New Analysis Shows Community Owned Broadband is Cheaper and Faster
North Carolina consumers and businesses would pay more for slower Internet access when communities are preempted from building broadband infrastructure according to a new analysis released today by the Institute for Self-Reliance’s New Rules Project. Recent years have seen attempts in the General Assembly to ban or limit community networks and a new bill in 2011 is inevitable. The bill could derail North Carolina’s goal to be a hotbed for innovation and technology and harm the economy by hurting small businesses. This analysis shows that community fiber networks are faster and cheaper than incumbent cable and telephone networks in North Carolina.
“North Carolina would harm its economic future if it decides to limit broadband competition,” said Christopher Mitchell, Director of ILSR’s Telecommunications as Commons Initiative. “Communities should have the freedom to build their own networks. Time after time they’ve proven better for subscribers.”
The New Rules Project’s latest analysis compared the Internet service options and prices available to residents of both Charlotte and the Raleigh-Durham area to those available to residents of Salisbury and Wilson.

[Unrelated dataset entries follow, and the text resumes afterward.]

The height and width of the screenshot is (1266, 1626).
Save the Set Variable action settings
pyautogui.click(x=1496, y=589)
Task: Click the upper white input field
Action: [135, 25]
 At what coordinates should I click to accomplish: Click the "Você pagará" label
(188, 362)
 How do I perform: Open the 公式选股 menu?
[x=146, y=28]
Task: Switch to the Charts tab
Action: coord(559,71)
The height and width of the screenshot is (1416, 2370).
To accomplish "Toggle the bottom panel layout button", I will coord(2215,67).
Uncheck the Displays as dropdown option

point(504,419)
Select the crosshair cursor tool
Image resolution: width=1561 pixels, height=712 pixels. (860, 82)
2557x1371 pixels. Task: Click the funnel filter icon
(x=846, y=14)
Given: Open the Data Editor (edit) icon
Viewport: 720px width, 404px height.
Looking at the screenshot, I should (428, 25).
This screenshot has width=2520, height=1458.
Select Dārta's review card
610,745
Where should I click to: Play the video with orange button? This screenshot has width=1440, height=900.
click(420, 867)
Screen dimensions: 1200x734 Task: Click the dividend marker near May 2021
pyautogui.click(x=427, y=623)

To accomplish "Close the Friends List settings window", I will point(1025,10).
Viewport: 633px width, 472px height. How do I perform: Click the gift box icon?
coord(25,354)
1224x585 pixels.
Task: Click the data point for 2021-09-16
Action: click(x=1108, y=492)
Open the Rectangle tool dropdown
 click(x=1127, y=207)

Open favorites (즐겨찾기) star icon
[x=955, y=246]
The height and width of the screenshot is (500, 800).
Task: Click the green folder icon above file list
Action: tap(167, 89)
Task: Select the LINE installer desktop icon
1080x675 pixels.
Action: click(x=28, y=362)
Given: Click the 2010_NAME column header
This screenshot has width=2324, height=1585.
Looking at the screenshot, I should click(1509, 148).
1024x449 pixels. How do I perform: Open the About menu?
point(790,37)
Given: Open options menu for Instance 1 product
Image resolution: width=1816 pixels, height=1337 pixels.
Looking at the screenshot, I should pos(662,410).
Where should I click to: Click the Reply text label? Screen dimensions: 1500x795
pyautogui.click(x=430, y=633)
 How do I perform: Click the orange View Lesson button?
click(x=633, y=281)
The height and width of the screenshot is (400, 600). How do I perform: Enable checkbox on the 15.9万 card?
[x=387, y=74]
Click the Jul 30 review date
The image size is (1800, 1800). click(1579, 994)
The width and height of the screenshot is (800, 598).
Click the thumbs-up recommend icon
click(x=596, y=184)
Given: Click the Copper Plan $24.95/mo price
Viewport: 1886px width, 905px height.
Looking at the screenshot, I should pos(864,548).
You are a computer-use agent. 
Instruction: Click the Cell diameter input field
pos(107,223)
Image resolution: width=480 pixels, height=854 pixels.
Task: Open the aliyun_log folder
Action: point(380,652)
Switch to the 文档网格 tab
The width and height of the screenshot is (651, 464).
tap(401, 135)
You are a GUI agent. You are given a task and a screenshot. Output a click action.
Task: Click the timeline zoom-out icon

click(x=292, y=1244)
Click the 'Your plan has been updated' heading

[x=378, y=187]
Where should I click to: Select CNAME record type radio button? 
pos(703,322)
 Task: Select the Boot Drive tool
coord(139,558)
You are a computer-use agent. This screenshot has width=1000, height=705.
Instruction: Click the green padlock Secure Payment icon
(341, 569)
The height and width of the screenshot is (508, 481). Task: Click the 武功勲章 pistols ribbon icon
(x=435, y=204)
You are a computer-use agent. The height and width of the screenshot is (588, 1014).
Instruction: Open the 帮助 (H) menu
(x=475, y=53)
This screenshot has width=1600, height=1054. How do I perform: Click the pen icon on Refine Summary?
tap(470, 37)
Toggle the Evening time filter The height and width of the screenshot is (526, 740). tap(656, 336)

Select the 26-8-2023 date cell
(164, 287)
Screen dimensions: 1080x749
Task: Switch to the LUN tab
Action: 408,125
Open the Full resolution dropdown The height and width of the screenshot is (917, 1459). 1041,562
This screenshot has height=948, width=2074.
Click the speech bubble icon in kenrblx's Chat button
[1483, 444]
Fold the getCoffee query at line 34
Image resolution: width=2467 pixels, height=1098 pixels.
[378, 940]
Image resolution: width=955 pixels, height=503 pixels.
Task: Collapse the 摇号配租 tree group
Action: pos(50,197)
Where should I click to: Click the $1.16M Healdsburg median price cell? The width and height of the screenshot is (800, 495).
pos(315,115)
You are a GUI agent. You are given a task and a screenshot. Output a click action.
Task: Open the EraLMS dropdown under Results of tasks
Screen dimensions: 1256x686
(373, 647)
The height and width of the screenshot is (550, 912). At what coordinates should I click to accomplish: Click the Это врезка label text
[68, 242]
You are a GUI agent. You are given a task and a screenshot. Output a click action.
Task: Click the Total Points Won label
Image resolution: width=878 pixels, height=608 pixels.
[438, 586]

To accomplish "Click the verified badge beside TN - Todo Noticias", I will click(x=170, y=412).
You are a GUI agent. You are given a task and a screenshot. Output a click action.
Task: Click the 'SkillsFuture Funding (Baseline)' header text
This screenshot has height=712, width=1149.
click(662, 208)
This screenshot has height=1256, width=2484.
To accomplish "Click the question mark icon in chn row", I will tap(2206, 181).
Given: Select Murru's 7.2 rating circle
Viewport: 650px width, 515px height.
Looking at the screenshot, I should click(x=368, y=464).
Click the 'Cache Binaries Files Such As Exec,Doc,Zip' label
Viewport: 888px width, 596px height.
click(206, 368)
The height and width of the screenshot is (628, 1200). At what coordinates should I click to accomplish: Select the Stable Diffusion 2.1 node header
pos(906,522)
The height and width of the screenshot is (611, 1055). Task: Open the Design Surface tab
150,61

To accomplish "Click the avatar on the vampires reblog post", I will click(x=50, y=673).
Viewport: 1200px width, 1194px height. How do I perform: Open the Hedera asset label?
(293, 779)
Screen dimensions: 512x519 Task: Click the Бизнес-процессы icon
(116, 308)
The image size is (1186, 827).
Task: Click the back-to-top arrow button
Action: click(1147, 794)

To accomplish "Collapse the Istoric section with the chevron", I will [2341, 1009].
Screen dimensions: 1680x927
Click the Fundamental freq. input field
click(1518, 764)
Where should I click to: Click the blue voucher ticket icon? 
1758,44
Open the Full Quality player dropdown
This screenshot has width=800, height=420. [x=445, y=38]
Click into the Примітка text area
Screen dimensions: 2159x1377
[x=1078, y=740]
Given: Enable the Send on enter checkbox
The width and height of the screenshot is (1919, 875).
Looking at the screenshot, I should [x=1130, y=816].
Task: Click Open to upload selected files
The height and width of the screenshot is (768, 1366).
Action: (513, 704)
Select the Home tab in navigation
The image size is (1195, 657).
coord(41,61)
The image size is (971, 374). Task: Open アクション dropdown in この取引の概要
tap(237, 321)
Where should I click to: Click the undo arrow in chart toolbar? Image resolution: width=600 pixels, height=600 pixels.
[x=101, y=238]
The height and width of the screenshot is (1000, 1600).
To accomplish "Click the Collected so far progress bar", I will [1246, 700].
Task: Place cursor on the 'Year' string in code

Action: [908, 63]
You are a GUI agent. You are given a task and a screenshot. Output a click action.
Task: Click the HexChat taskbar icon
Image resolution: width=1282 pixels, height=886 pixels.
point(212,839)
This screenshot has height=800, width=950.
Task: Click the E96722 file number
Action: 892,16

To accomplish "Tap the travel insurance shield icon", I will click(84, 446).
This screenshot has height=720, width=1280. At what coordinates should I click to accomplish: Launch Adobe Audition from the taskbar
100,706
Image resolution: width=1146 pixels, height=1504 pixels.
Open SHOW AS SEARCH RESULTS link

Salisbury and Wilson because both built community fiber networks that offer faster connections to residents and businesses at more affordable prices.
New Rules Project analysts are concerned that banning community networks would hit North Carolina small businesses—both in major metro areas and in rural areas—especially hard. Internet speed, cost, and reliability are already drivers of business location—and can only be expected to increase in importance. Upstream and downstream speeds impact the effectiveness of digital age business necessities that increasingly depend on “the cloud.”
“The reliance on big national phone and cable companies isn’t working. They are too reluctant to invest in the broadband infrastructure we need to remain competitive, which is why we have seen communities step up to build their own faster, more reliable, and less expensive broadband networks,” continued Mitchell.